▸ What this task involves:
Output as a JSON list of strings the data lines starting at the line containing "Set visibility to visible with eye icon" and ending at the line containing "will click(293, 38).", both included, one string per line with blank lines left out.

▸ Input:
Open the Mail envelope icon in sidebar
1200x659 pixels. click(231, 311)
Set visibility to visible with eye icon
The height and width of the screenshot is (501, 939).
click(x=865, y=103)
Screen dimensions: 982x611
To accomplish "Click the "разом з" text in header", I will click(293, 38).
* * *
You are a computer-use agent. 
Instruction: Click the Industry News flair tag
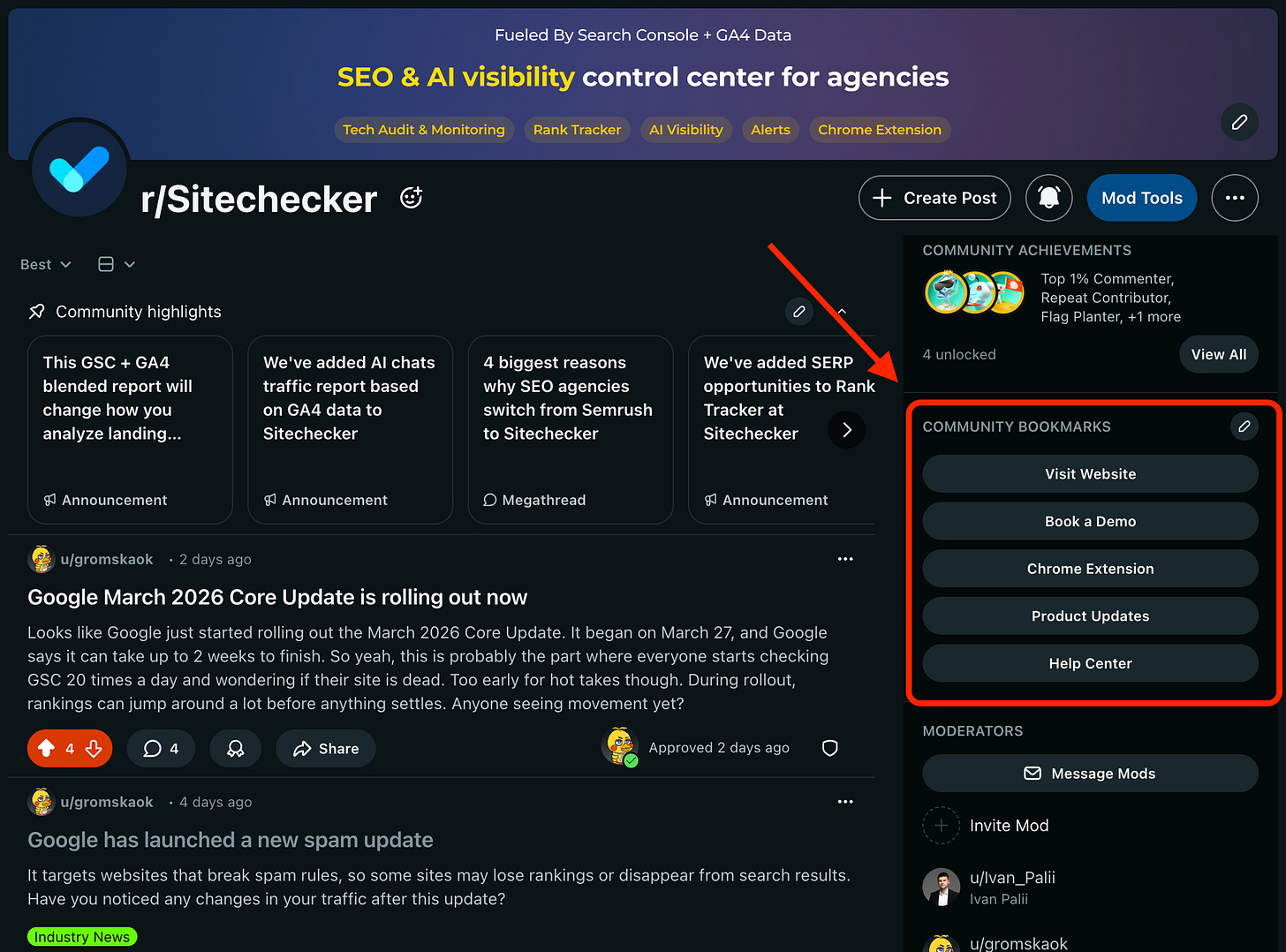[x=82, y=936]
---
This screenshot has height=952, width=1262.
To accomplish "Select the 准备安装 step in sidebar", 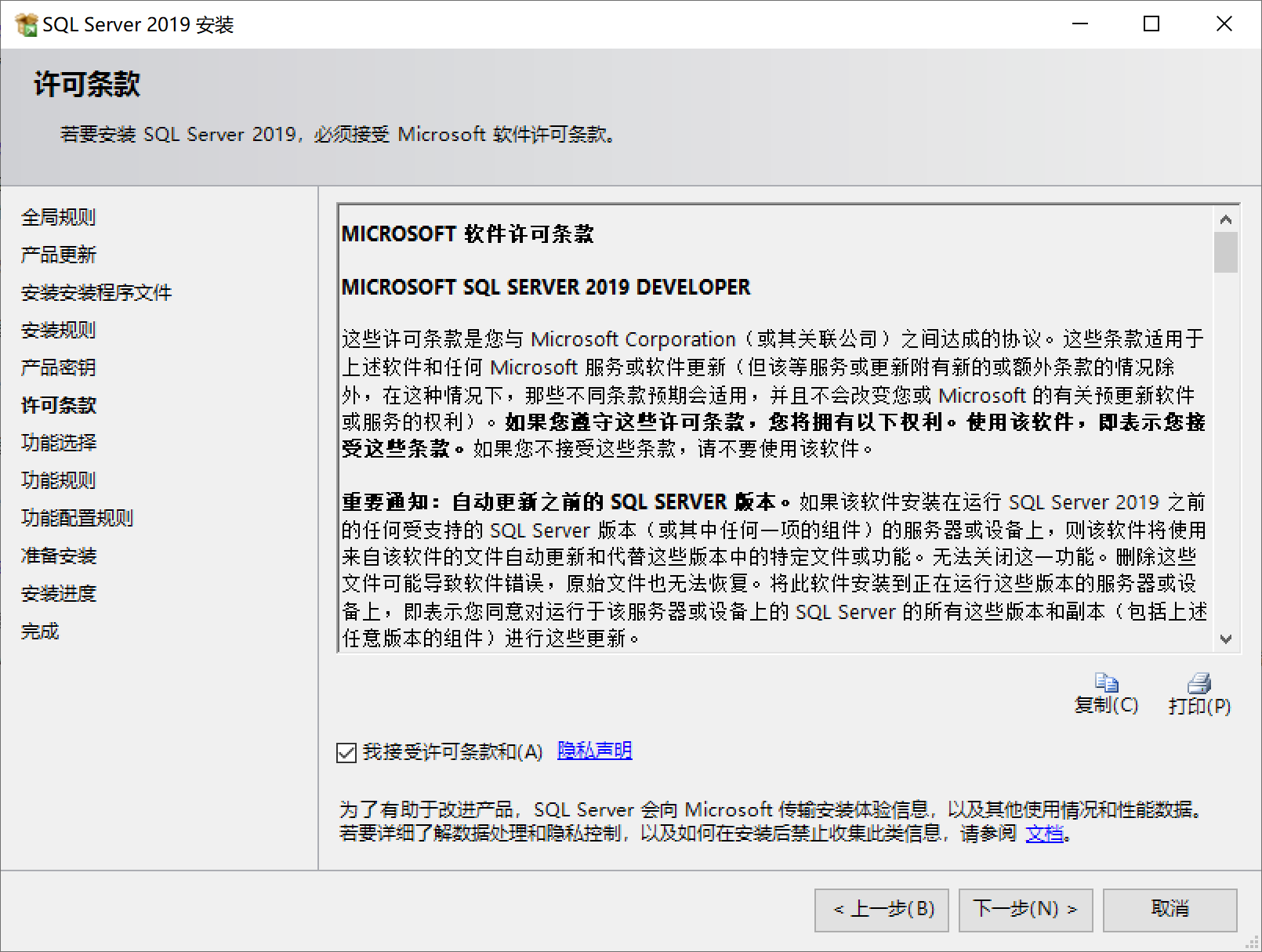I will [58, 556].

▸ Answer to the problem:
[
  "Set visibility to visible with eye icon",
  "The height and width of the screenshot is (501, 939).",
  "click(x=865, y=103)",
  "Screen dimensions: 982x611",
  "To accomplish \"Click the \"разом з\" text in header\", I will click(293, 38)."
]